PROBLEM DESCRIPTION: Which lines below contain "user"? Pull them out.

── DATA SECTION

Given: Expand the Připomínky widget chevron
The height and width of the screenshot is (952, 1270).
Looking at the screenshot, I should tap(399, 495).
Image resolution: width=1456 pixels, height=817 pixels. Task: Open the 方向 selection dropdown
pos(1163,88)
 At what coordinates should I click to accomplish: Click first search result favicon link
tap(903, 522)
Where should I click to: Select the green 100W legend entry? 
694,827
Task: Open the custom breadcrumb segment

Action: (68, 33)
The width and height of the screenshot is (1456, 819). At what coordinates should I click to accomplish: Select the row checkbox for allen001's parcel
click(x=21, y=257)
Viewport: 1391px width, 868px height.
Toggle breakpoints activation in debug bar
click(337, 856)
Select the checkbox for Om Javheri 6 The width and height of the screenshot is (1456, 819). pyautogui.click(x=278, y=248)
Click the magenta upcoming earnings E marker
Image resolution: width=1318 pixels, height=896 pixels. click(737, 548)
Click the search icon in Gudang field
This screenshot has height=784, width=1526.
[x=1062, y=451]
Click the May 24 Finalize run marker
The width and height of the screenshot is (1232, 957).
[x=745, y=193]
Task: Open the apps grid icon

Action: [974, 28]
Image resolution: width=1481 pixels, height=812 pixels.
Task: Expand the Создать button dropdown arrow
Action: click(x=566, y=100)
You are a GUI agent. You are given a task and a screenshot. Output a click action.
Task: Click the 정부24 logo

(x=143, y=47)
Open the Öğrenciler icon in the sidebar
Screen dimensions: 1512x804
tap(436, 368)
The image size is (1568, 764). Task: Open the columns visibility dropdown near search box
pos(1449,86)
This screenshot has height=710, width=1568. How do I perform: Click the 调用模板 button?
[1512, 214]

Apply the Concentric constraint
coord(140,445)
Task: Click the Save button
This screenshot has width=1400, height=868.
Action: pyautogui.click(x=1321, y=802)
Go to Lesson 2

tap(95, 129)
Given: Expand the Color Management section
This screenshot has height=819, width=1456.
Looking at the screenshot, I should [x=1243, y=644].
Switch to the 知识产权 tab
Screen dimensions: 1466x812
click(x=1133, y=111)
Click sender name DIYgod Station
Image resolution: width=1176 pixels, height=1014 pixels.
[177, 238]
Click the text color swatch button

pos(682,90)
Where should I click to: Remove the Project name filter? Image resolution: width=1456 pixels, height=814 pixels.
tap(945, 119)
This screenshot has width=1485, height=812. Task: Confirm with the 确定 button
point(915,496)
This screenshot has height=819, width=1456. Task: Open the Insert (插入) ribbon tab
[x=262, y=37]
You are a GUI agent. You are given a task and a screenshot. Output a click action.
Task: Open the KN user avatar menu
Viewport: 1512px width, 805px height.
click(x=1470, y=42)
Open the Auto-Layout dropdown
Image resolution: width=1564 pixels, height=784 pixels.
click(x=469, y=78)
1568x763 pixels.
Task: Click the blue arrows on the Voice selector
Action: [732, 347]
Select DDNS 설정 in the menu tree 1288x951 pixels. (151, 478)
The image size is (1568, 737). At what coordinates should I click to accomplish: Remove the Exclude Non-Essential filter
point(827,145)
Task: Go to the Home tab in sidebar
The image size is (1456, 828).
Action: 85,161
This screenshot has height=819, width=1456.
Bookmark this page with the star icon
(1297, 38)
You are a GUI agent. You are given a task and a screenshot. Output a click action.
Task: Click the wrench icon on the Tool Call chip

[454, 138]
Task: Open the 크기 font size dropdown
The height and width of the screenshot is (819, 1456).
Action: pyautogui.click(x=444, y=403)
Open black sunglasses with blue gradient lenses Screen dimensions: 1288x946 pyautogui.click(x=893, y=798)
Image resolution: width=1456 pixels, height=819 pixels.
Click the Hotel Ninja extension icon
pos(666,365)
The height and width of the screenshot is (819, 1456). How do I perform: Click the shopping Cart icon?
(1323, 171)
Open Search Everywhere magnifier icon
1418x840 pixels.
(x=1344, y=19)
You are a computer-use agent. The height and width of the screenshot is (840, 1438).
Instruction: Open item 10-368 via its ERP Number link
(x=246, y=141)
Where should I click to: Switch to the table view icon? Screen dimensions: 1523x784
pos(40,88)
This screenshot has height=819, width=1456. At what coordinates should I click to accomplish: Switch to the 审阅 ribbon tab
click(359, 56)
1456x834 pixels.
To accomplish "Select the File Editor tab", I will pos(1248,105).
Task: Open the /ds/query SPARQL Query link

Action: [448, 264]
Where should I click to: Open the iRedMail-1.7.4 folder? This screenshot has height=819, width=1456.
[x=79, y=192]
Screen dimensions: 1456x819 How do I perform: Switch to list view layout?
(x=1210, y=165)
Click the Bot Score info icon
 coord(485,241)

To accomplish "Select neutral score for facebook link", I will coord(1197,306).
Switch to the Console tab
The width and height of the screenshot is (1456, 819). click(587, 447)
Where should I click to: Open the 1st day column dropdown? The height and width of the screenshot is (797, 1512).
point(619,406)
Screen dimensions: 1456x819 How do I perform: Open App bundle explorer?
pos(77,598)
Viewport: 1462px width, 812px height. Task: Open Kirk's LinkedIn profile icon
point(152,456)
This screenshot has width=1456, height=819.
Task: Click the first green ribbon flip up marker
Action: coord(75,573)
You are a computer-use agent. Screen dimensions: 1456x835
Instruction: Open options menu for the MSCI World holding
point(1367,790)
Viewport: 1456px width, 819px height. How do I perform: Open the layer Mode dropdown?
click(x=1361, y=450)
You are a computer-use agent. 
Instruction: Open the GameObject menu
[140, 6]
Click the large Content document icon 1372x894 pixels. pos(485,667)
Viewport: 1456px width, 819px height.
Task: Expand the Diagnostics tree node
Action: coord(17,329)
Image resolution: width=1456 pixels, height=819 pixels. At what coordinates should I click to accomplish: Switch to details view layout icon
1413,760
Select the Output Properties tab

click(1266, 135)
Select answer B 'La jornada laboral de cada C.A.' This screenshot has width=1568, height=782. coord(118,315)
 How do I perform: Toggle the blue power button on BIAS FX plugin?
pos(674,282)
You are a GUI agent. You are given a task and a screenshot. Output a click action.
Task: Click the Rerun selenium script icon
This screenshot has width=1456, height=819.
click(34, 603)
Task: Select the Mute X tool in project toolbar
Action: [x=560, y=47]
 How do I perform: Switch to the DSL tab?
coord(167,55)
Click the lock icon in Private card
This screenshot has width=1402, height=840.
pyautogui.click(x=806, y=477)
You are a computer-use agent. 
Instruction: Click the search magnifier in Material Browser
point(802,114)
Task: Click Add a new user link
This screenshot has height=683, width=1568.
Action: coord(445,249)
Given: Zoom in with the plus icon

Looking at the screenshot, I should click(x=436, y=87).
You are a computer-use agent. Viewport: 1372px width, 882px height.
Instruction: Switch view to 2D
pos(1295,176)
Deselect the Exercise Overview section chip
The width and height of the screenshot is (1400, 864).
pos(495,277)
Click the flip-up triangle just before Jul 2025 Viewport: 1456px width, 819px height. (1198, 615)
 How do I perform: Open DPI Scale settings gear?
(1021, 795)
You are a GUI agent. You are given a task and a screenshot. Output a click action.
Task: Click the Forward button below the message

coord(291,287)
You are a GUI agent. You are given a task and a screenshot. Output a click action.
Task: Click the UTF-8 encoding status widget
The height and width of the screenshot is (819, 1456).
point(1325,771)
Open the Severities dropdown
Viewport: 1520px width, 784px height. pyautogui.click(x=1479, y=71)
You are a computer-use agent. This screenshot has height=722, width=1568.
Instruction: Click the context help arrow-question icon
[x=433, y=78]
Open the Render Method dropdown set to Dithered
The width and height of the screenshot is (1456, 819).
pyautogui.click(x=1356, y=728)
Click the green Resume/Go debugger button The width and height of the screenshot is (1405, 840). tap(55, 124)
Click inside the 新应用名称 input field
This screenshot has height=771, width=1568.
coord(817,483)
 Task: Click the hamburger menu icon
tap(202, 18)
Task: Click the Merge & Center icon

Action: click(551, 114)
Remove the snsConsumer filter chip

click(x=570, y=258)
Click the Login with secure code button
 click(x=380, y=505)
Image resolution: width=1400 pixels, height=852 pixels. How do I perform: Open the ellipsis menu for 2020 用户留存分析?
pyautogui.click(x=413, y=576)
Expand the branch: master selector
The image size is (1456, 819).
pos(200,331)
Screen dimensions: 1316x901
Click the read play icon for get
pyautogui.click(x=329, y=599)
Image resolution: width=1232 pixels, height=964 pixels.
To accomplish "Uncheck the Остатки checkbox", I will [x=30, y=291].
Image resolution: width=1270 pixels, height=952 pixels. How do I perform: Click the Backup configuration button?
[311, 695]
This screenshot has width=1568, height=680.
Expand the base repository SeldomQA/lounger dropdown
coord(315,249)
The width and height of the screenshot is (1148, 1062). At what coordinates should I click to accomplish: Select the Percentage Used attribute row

────

WRITTEN SOLUTION:
Task: Open the KN user avatar menu
Task: Click Add a new user link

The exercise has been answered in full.